Contents of Curriculum Unit 84.04.04:

To Guide Entry


Most children seem to love fables and folk tales. They become captured by the powers of their own imaginations, listening to stories of magic, good and evil, and of weakness and strength. They love the talking animals, witches, trolls, princes, and especially the peasants that people the stories. If children become excited by and interested in what they read in school, there is a chance that they will read more on their own.

This unit is designed to teach fables and folk tales to middle school, primarily fifth grade, students of various reading abilities and interests. It is intended to be used in English classes to enrich and expand the learning experience and to serve as a springboard for writing activities. Because each fable and folktale is fairly short in length, it is possible for the teacher to make duplicate copies of each tale to be read. Every child can therefore have his/her own copy. By the end of the unit, each student should have a collection of stories to keep, and the school does not have the expense of textbooks. The only book which could not be copied in this way is “Alice in Wonderland.” However, this book is available in inexpensive paperback editions.
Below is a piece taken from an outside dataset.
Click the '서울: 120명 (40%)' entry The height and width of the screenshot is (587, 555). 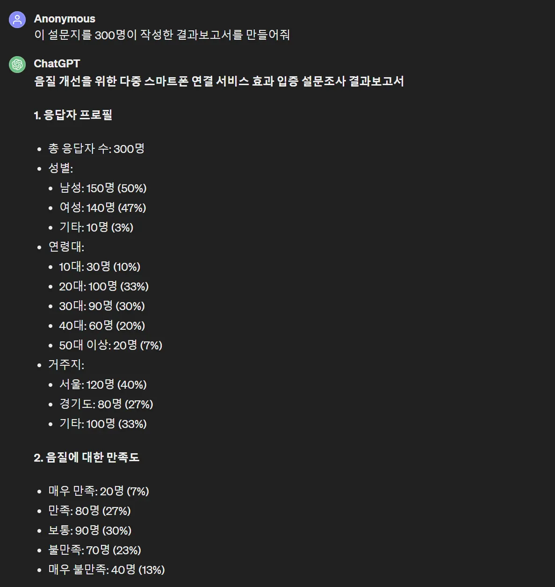(103, 384)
The objectives of this unit are:

1. To instill enjoyment of fables and folktales at the simple level of reading and learning.
2. To cultivate an understanding of the nature of folktales and their subject matter both concrete and abstract.
3. To expose children to the “classics” of children’s literature, fables, folktales, and a long book, “Alice in Wonderland.”
4. To further reinforce an understanding of folktales, fables and fairytales by role playing, oral readings and play acting.
5. To introduce students to the oral tradition of storytelling.
6. To refine and practice creative writing skills.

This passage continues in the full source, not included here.